How to Use the Nicotine Oral Inhaler

How to Use the Nicotine Oral Inhaler
Nicotine Oral Inhaler icon

Nicotine Oral Inhaler icon
  • You’ll need a prescription from a prescribing healthcare provider for the nicotine oral inhaler.
  • The nicotine oral inhaler may look similar to a cigarette, but you need to use it differently. You do not need to inhale as deeply for the medicine to work. Do not inhale into the lungs like a cigarette, and do not use it like a traditional asthma inhaler. Instead, take frequent, short, and shallow puffs from the inhaler, similar to how you might sip from a straw. Use the inhaler for four 5-minute sessions, or continually for about 20 minutes (which is about how long one cartridge will last).
  • Use the nicotine oral inhaler often enough, as directed by your doctor or other healthcare provider, to help control cravings for cigarettes. To ensure that your body gets enough nicotine to ease your withdrawal symptoms, use at least 6 cartridges per day for the first 3 to 6 weeks. Do not consume more than 16 cartridges each day. Your doctor can help you set and adjust your dose and can talk about gradually reducing your dose when you are ready.
  • Do not eat or drink for 15 minutes before using the inhaler, or during use.
  • Keep out of reach of children and pets. Nicotine oral inhaler cartridges may have enough nicotine to make children and pets sick. When you are done using the inhaler, be sure to leave it in the locked position and store it out of reach of children and pets. When the cartridge is empty, immediately throw it in a secured trashcan that cannot be accessed by children and/or pets. In case of accidental use or ingestion, contact a Poison Control Center right away (1-800-222-1222).
  • Learn more about the nicotine oral inhalerexternal icon, including side effects and precautions.
Quick inhaler tips
nicotine inhaler
Photo from mayoclinic.org used with permission of Mayo Clinic; no product endorsement implied.
  • Consider combining the nicotine oral inhaler with nicotine patches if you continue to have withdrawal symptoms. Patches can provide a steady level of nicotine in the body to help lessen withdrawal, while the inhaler can be used to more quickly relieve cravings as they occur. You may need to use the inhaler less often if you are also using a patch.
  • If you have strong cravings while using the nicotine oral inhaler, make sure you are using it often enough. If you smoke regularly, it’s best to use at least 6 cartridges a day for the first 3 to 6 weeks, and you can use up to 16 cartridges per day. You can also consider adding the nicotine patch, as discussed above.
  • What if I slip up and smoke while using the nicotine oral inhaler? You do not need to stop using the nicotine oral inhaler if you slip up and smoke. Throw away your cigarettes and get back on track with your quit attempt. Keep using the nicotine inhaler as directed.
  • How is the nicotine oral inhaler different than an e-cigarette? While the nicotine inhaler might seem a bit like an e-cigarette, there are some important differences. The nicotine inhaler has been an FDA-approved quit-smoking medicine for more than 20 years. The nicotine oral inhaler is regulated, and science has shown it is both safe and effective. Also, nicotine inhaled through the nicotine oral inhaler is not intended to be inhaled into the lungs—it is designed to be delivered into the mouth and throat area where it is absorbed. In contrast, e-cigarettes are tobacco products that are not FDA-approved as quit-smoking medicines and the long-term health effects of e-cigarette use are unknown. Learn more about e-cigarettes.
  • For best results, use the nicotine oral inhaler as part of a program that includes coaching support. Talk with your healthcare provider and connect with your state tobacco quitline (1-800-QUIT-NOW) for help.

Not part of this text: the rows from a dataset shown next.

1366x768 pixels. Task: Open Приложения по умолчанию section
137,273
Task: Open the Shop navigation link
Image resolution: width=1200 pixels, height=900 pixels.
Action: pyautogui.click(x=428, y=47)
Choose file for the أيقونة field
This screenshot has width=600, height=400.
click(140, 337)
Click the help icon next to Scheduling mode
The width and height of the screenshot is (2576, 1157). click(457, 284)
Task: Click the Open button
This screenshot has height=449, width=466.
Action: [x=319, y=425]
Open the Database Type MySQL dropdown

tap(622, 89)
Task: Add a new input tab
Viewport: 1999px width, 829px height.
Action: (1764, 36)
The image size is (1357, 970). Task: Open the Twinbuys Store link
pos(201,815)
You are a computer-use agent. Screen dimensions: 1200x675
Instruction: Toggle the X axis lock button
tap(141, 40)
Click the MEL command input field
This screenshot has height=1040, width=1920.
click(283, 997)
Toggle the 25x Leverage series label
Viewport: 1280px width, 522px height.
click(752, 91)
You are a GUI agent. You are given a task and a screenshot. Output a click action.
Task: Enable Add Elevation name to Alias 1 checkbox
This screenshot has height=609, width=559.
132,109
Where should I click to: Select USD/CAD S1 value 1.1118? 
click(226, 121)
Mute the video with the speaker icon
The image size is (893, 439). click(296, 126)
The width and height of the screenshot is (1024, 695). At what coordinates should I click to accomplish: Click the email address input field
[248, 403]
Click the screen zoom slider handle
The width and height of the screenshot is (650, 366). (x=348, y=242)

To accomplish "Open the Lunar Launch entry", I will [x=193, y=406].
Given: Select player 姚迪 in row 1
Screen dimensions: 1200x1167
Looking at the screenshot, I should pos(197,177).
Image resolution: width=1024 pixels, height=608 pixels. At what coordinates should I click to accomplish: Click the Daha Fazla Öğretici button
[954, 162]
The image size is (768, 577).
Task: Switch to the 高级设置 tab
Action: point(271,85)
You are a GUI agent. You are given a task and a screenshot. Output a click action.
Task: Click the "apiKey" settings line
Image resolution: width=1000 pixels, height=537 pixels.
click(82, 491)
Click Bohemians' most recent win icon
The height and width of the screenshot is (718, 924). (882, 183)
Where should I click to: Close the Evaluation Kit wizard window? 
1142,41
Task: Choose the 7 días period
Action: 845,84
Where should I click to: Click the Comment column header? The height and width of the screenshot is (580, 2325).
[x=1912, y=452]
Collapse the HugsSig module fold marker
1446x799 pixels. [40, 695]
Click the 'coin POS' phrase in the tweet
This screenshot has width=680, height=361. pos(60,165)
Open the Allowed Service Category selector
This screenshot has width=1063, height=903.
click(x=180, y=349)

The quit-smoking medicines talked about on this website are approved by the FDA for adults to use to quit cigarettes. If you are pregnant, breastfeeding, or younger than 18, you should not use these medicines without talking to your doctor. If you use tobacco products other than cigarettes (like cigars, chew, snuff, hookah, or e-cigarettes), talk to your doctor or other healthcare provider or call the quitline (1-800-QUIT-NOW) to get help with quitting. All the ways to use medicines presented here are reviewed in Smoking Cessation: A Report of the Surgeon General (Chapter 6)pdf icon. Some of the ways have not been evaluated or approved by the FDA.